Petrogenesis and metallogenesis of the Kawuliuke Fe-P-Ti oxide-rich intrusive complex in the Kuluketage Block, northeastern Tarim Craton

Abstract

The Kawuliuke Fe-P-Ti oxide-rich intrusive complex is one of the largest layered mafic–ultramafic complexes associated with Fe-P-(Ti) oxide deposits in the Kuluketage Block, northeastern Tarim Craton, NW China. Here, based on new field observations, whole-rock trace element, radiometric dating analyses as well as Sr-Nd-Hf isotopes we propose a non-cogenetic origin of the parental magmas of the mafic–ultramafic rocks and syenite in the Kawuliuke intrusive complex (KIC), both of which formed synchronously at circa 808 Ma.Geochemical characteristics and Sr-Nd-Hf-S isotopes ((87Sr/86Sr)i = 0.70437–0.70560; εNd(t) = -2.60 to −7.15; εHf(t) = -1.3 to −10.0; δ34S = -2.98 ‰ to + 2.36 ‰), in combination with minerals composition and previous research, strongly indicate that the mafic–ultramafic rocks of the KIC formed via extensive crystal fractionation/cumulation of a tholeiitic magma, possibly derived from partial melting of an enriched subcontinental lithospheric mantle previously modified by slab-released fluids in a continental rift setting. The Kawuliuke syenite, meanwhile, is interpreted as generated by the emplacement of syenitic melts from the differentiation of newly coeval underplating basaltic magmas at depth based on lines of evidence from petrography, geochemical signatures and Sr-Nd-Hf isotopes.
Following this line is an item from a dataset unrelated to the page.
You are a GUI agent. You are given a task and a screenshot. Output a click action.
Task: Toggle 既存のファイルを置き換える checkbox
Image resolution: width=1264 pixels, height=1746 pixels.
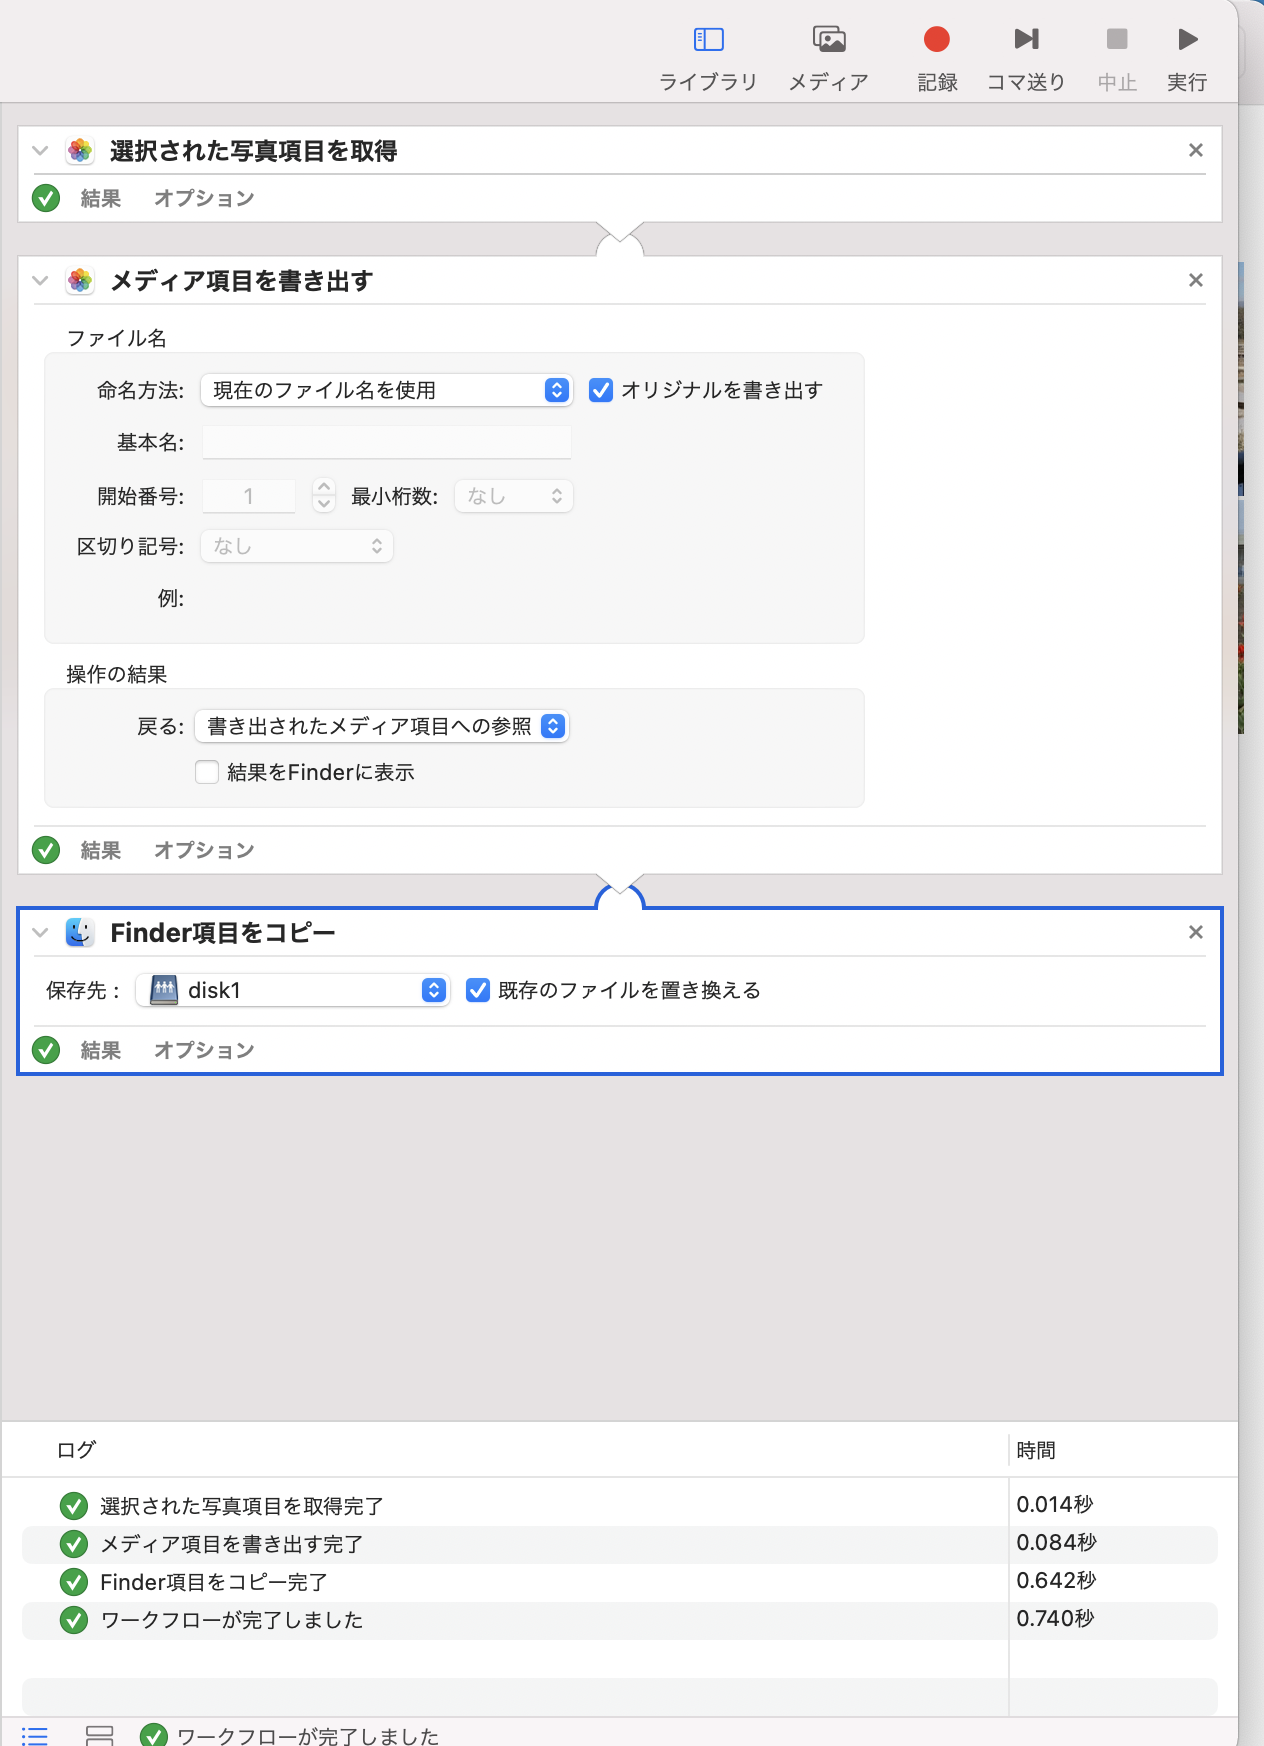[478, 990]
Our newly presented enriched Sr-Nd-Hf isotopic signatures, together with previous research, suggest that the enriched subcontinental lithospheric mantle could be metasomatized by asthenosphere mantle melts in different degrees. We further show the Kawuliuke clinopyroxenite-related apatite-rich oxide ores were the products of normal fractional crystallization/cumulation of H2O-Fe-P-Ti enriched residual magma in high oxygen fugacity condition, which experienced high differentiation. The tempo-spatial relationships of the KIC and other regional coeval mafic rocks jointly suggest that the KIC was most likely formed in response to the proposed mid-Neoproterozoic mantle plume in Tarim Craton, which likely induced partial malting of, and likely mixed with, the metasomatized subcontinental lithospheric mantle, to form the KIC with clinopyroxenite-related Fe-P-Ti oxide mineralization.